Notice what is here (emotion, situation, thought).
Allow the body to register it. Where am I feeling this? How does it feel? What message might it have for me?
Then, based on some of the body wisdom you’ve discovered, choose your next wise action.
Three Experiments With Letting Go of Resistance
1. Name the Argument
When you can feel yourself pushing against reality, ask: What am I arguing with right now?
Your answer may appear as:
This shouldn’t be happening.
They shouldn’t act this way.
I shouldn’t feel like this.
Just the act of seeing and naming the resistance softens it.
2. Drop Out of Your Head and Into Your Body
When you notice the mental gears on overdrive, pause, dropping out of your head and into your body:
feel the connection of your feet on the earth
sense the breath moving within you - chest, belly
with an inside lens know where your shoulders and hands are in space
if seated, feel the object of support beneath you
The body lives in the present.
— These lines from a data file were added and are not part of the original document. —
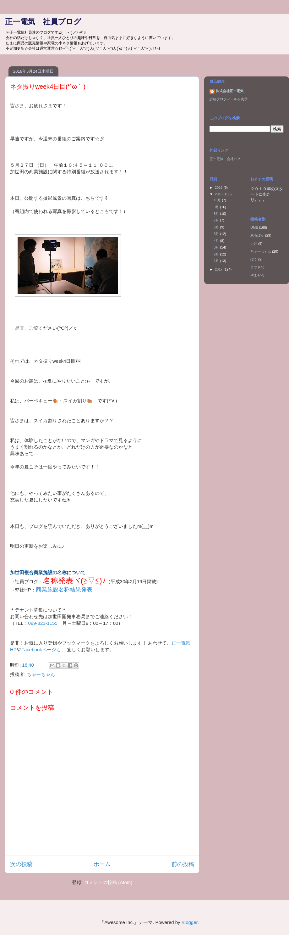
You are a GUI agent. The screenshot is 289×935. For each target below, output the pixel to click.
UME (254, 227)
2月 (217, 254)
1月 (217, 261)
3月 (217, 247)
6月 (217, 227)
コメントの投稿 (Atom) (108, 882)
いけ (253, 243)
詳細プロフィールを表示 (229, 99)
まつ (253, 267)
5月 (217, 234)
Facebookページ (38, 649)
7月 (217, 220)
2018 (219, 194)
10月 (218, 200)
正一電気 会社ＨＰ (225, 159)
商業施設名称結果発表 (64, 589)
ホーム (102, 864)
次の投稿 (21, 864)
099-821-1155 (42, 623)
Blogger (190, 922)
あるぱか (257, 235)
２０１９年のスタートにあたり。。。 (266, 194)
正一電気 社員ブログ (43, 21)
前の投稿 (183, 864)
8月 (217, 214)
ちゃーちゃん (41, 674)
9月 (217, 207)
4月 (217, 241)
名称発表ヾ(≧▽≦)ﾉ (74, 580)
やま (253, 275)
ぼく (253, 259)
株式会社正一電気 (229, 91)
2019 (219, 187)
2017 (219, 269)
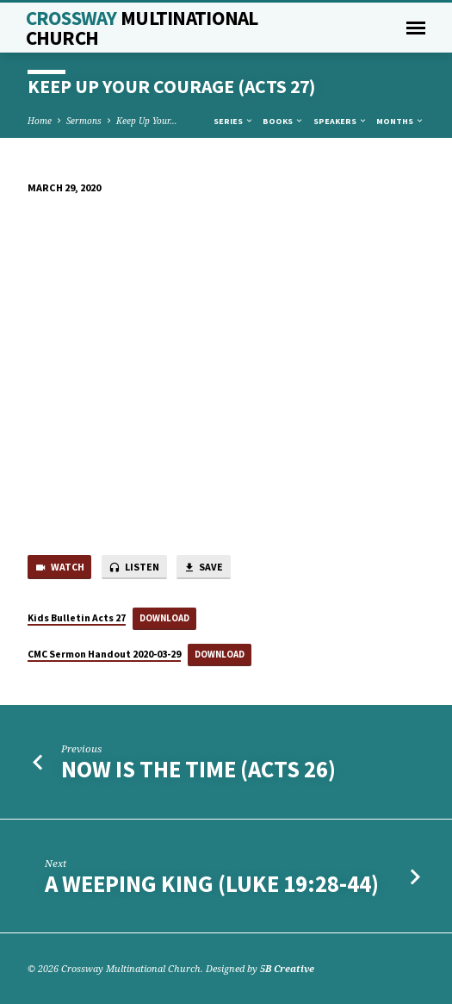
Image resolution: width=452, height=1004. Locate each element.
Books (283, 121)
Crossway (142, 27)
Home (40, 121)
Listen (133, 567)
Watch (59, 567)
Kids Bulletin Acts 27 (77, 617)
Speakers (340, 121)
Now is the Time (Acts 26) (198, 769)
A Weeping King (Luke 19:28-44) (212, 884)
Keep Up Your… (146, 121)
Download (164, 618)
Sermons (84, 121)
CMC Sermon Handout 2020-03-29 (104, 653)
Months (400, 121)
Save (203, 567)
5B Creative (287, 968)
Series (234, 121)
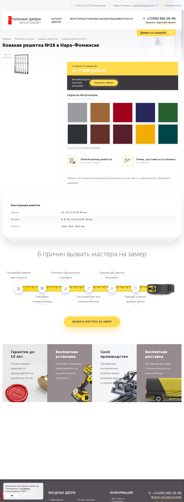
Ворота (75, 18)
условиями (25, 489)
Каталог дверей (56, 20)
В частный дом (86, 499)
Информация (110, 18)
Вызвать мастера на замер (92, 321)
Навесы (96, 18)
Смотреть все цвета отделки (83, 147)
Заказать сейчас (103, 82)
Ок (11, 496)
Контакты (126, 18)
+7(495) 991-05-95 (161, 18)
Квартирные (55, 499)
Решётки (85, 18)
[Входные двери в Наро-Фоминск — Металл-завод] (27, 20)
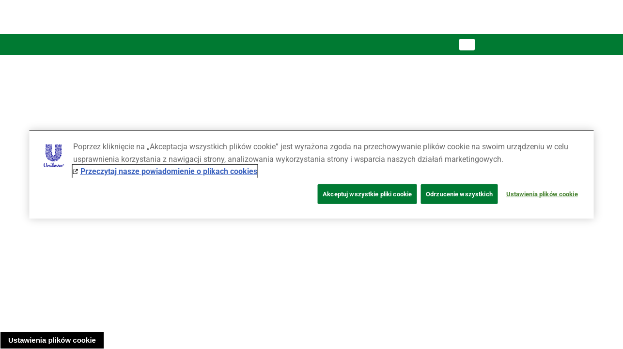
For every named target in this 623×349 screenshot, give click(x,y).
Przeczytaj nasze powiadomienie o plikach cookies (168, 171)
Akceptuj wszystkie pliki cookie (367, 194)
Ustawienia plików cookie (52, 340)
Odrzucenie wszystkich (459, 194)
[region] (312, 174)
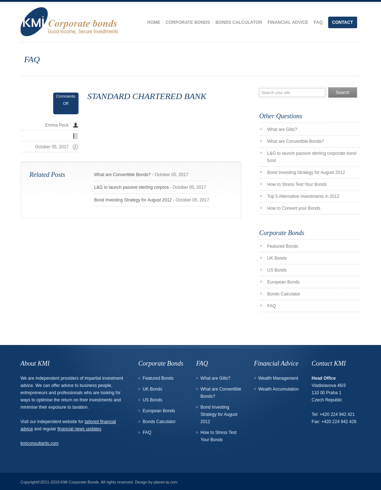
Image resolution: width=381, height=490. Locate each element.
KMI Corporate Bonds (79, 482)
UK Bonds (277, 258)
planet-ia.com (166, 482)
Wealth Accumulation (278, 389)
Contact (342, 22)
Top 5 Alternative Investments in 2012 (303, 196)
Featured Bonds (282, 246)
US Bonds (277, 270)
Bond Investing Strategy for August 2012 (133, 200)
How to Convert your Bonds (294, 208)
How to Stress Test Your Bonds (297, 184)
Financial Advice (287, 22)
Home (153, 22)
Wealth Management (278, 378)
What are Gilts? (282, 129)
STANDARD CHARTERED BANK (147, 96)
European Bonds (283, 282)
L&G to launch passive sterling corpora (131, 187)
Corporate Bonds (188, 22)
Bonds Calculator (238, 22)
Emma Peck (57, 125)
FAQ (318, 22)
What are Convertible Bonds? (122, 174)
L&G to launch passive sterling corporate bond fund (311, 157)
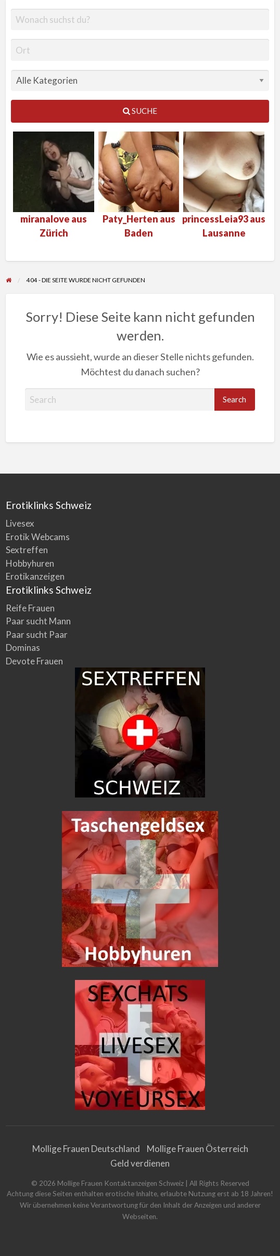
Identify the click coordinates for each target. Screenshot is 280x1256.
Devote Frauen (34, 661)
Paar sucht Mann (38, 621)
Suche (140, 110)
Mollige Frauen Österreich (197, 1148)
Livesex (20, 523)
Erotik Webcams (38, 536)
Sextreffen (27, 549)
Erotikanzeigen (35, 576)
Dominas (23, 647)
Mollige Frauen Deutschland (86, 1148)
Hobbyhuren (30, 563)
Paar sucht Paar (37, 634)
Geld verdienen (140, 1163)
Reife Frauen (30, 608)
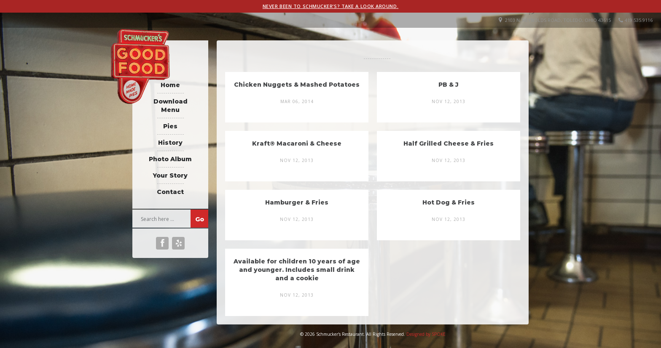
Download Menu (170, 106)
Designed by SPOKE (426, 334)
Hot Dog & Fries (448, 202)
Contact (170, 192)
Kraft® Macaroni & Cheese (296, 143)
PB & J (448, 84)
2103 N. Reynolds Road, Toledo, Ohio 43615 (558, 20)
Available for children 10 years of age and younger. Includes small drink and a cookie (297, 270)
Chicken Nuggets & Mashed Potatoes (297, 84)
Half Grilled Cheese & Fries (448, 143)
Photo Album (170, 159)
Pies (170, 126)
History (170, 142)
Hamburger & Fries (296, 202)
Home (170, 85)
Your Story (170, 175)
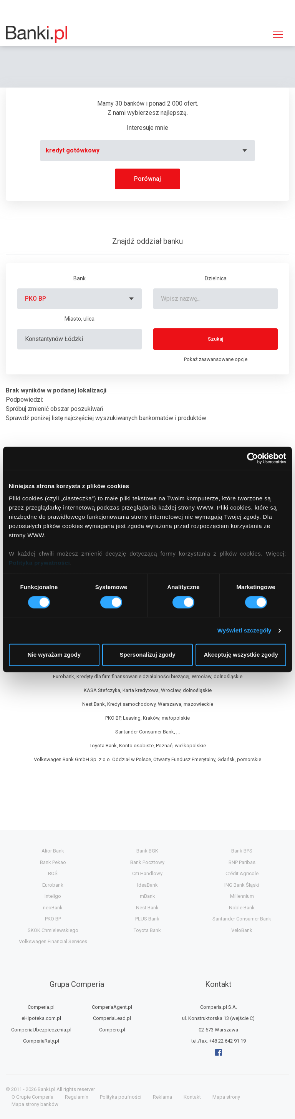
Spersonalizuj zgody (147, 655)
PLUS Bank (147, 919)
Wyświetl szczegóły (244, 630)
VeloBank (241, 930)
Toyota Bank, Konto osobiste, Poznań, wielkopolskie (147, 745)
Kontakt (192, 1097)
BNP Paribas (242, 862)
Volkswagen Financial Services (53, 941)
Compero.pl (112, 1030)
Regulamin (76, 1097)
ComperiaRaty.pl (41, 1041)
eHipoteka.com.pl (41, 1018)
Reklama (162, 1097)
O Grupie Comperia (32, 1097)
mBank (147, 896)
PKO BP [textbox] (35, 298)
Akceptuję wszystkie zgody (241, 655)
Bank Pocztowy (147, 862)
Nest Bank (147, 907)
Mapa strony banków (35, 1104)
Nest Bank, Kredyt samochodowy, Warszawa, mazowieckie (147, 704)
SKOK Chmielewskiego (53, 930)
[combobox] (147, 150)
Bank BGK (147, 851)
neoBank (53, 907)
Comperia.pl (41, 1007)
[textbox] (147, 150)
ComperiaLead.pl (112, 1018)
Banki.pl (46, 1089)
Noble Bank (242, 907)
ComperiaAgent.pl (112, 1007)
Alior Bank (52, 851)
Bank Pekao (53, 862)
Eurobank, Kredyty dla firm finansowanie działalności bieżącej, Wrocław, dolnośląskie (147, 676)
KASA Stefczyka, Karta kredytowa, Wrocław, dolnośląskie (148, 690)
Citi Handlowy (147, 873)
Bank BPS (241, 851)
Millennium (242, 896)
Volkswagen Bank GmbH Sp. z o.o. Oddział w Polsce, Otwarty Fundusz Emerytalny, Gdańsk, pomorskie (147, 759)
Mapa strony (226, 1097)
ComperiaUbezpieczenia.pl (41, 1030)
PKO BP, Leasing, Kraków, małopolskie (147, 718)
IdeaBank (147, 885)
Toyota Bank (147, 930)
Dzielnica (216, 278)
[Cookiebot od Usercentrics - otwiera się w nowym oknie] (252, 458)
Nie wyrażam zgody (54, 655)
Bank (79, 278)
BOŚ (53, 873)
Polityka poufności (120, 1097)
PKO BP (53, 919)
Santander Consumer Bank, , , (147, 732)
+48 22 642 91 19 (227, 1041)
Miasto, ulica (79, 319)
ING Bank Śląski (241, 885)
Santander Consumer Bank (241, 919)
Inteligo (53, 896)
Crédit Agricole (242, 873)
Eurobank (52, 885)
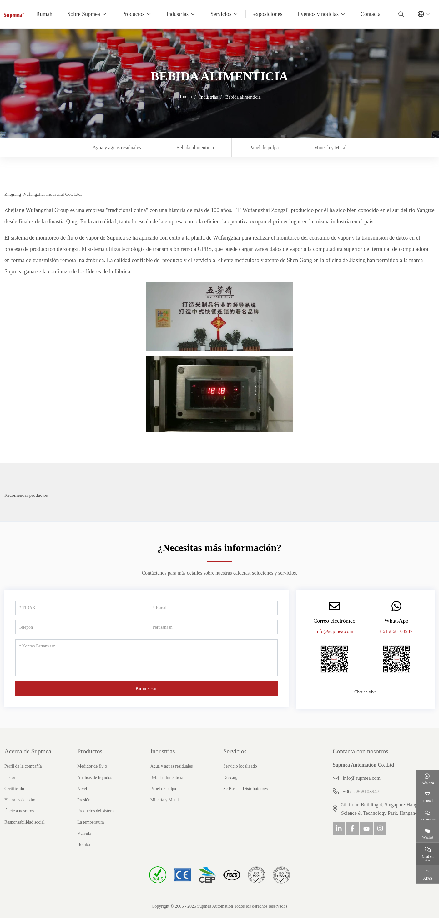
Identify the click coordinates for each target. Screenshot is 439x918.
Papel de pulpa (264, 147)
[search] (400, 14)
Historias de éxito (19, 800)
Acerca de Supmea (27, 751)
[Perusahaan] (213, 627)
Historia (11, 777)
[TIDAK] (79, 608)
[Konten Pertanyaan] (146, 657)
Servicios (220, 14)
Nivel (82, 788)
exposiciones (267, 14)
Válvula (84, 833)
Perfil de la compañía (23, 766)
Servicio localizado (240, 766)
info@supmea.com (334, 631)
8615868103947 (396, 631)
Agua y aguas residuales (117, 147)
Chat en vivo (365, 692)
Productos (133, 14)
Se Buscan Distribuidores (245, 788)
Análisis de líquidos (94, 777)
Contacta (371, 14)
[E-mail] (213, 608)
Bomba (83, 844)
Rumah (44, 14)
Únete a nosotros (19, 811)
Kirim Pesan (147, 688)
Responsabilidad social (24, 822)
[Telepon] (79, 627)
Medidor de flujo (92, 766)
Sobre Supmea (84, 14)
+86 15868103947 (361, 791)
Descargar (232, 777)
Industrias (177, 14)
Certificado (14, 788)
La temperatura (90, 822)
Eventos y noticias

Resistance mostly lives in thought.
3. Allow Space
When you add your breath to a balloon the space within it expands. To some degree that’s what happens to us when we focus on our breath rather than all the resisting thoughts we’re thinking. Experiment with creating more space around the challenging situation. Breathe into yourself in the same way you would a balloon. Do you feel more spacious or more contracted as a result? And whatever you discover, be with that too. Why? Because it’s here.
The Result
When we stop resisting anything we invite flow to return. What happens when you crimp a hose when the faucet is on? Water backs up, pressure builds, tension increases and it may take more energy to keep the water from gushing. But when we let go and allow the natural flow returns and it is a relief, it is ease filled.
Our energy returns to flow, not because our circumstances have changed, but because we have let go of internal struggle and accepted what is here now.
A Mantra To Support Acceptance
Just this. Just here. Just as it is.